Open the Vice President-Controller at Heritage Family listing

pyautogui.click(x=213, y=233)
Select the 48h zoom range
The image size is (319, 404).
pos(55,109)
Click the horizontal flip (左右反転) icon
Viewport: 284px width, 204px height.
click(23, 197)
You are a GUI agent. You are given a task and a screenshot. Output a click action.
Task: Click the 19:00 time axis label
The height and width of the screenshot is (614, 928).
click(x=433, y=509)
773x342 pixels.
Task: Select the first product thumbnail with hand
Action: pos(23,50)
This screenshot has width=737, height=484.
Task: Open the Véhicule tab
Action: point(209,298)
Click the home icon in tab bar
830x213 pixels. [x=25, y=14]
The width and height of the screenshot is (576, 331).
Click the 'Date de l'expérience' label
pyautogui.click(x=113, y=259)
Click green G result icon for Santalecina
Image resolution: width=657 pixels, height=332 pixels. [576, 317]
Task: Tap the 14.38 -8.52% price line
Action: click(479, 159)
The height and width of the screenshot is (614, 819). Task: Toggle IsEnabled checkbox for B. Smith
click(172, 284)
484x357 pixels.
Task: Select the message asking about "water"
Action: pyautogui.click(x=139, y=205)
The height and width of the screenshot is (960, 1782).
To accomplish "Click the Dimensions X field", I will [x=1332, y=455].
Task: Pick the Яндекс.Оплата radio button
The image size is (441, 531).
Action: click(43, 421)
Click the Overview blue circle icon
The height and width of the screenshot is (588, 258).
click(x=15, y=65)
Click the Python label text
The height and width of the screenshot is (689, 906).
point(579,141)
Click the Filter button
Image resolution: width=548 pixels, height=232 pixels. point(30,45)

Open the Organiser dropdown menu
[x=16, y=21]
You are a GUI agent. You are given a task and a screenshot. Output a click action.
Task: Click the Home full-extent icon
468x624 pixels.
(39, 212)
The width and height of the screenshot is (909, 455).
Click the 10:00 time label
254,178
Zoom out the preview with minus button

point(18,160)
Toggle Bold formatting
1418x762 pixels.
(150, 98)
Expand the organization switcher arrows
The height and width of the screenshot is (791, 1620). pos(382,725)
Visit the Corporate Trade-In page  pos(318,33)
· · · · · · ·
* _Exercise prompt_
For this exercise, return the material above in full and exactly.

* _Solution to the problem_
Open the Vice President-Controller at Heritage Family listing

pyautogui.click(x=213, y=233)
Select the 48h zoom range
The image size is (319, 404).
pos(55,109)
Click the horizontal flip (左右反転) icon
Viewport: 284px width, 204px height.
click(23, 197)
You are a GUI agent. You are given a task and a screenshot. Output a click action.
Task: Click the 19:00 time axis label
The height and width of the screenshot is (614, 928).
click(x=433, y=509)
773x342 pixels.
Task: Select the first product thumbnail with hand
Action: pos(23,50)
This screenshot has width=737, height=484.
Task: Open the Véhicule tab
Action: point(209,298)
Click the home icon in tab bar
830x213 pixels. [x=25, y=14]
The width and height of the screenshot is (576, 331).
Click the 'Date de l'expérience' label
pyautogui.click(x=113, y=259)
Click green G result icon for Santalecina
Image resolution: width=657 pixels, height=332 pixels. [576, 317]
Task: Tap the 14.38 -8.52% price line
Action: click(479, 159)
The height and width of the screenshot is (614, 819). Task: Toggle IsEnabled checkbox for B. Smith
click(172, 284)
484x357 pixels.
Task: Select the message asking about "water"
Action: pyautogui.click(x=139, y=205)
The height and width of the screenshot is (960, 1782).
To accomplish "Click the Dimensions X field", I will [x=1332, y=455].
Task: Pick the Яндекс.Оплата radio button
The image size is (441, 531).
Action: click(43, 421)
Click the Overview blue circle icon
The height and width of the screenshot is (588, 258).
click(x=15, y=65)
Click the Python label text
The height and width of the screenshot is (689, 906).
point(579,141)
Click the Filter button
Image resolution: width=548 pixels, height=232 pixels. point(30,45)

Open the Organiser dropdown menu
[x=16, y=21]
You are a GUI agent. You are given a task and a screenshot. Output a click action.
Task: Click the Home full-extent icon
468x624 pixels.
(39, 212)
The width and height of the screenshot is (909, 455).
Click the 10:00 time label
254,178
Zoom out the preview with minus button

point(18,160)
Toggle Bold formatting
1418x762 pixels.
(150, 98)
Expand the organization switcher arrows
The height and width of the screenshot is (791, 1620). pos(382,725)
Visit the Corporate Trade-In page  pos(318,33)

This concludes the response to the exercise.